When the copying was done, I loaded up iTunes on T’s laptop to try it out with the new drive.  Hmmmm.  Horrible skipping, slow file access, ugh.  Crap, I just spent too much money on a network storage solution that’s slower than my old setup.  I couldn’t figure out why this path:

PC -> wireless card -> wireless router -> wireless card -> laptop

could be faster than

network hard drive -> router -> wireless card -> laptop

So I immediately went to the net to do some research.  Uh oh.  It looked like that my Apple Airport Extreme was the bottleneck if used in mixed 802.11b/g mode.  Crap.  Our HP LaserJet 2100 is the only 802.11b device, but it is critical to our setup.  Crap crap.

So, I switched the router to 802.11g only mode, and sure enough the music worked fine.  Crap crap crap.  I guess I’ll have to dump more cash on a new parallel print server that works on 802.11g directly.

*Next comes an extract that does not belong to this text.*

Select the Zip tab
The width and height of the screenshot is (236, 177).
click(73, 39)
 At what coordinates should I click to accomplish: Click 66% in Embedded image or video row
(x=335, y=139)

So I switched back to mixed mode, and just for the heck of it tried again.  Everything works fine.  Everything.  And the file access and transfers are much much faster than when I was transferring files originally. 

And I have no idea why.

However, I suggest if you are having performance problems on your mixed mode network with your Apple Airport Extreme, switch it to 802.11g and then back again.  It may improve your performance immensely!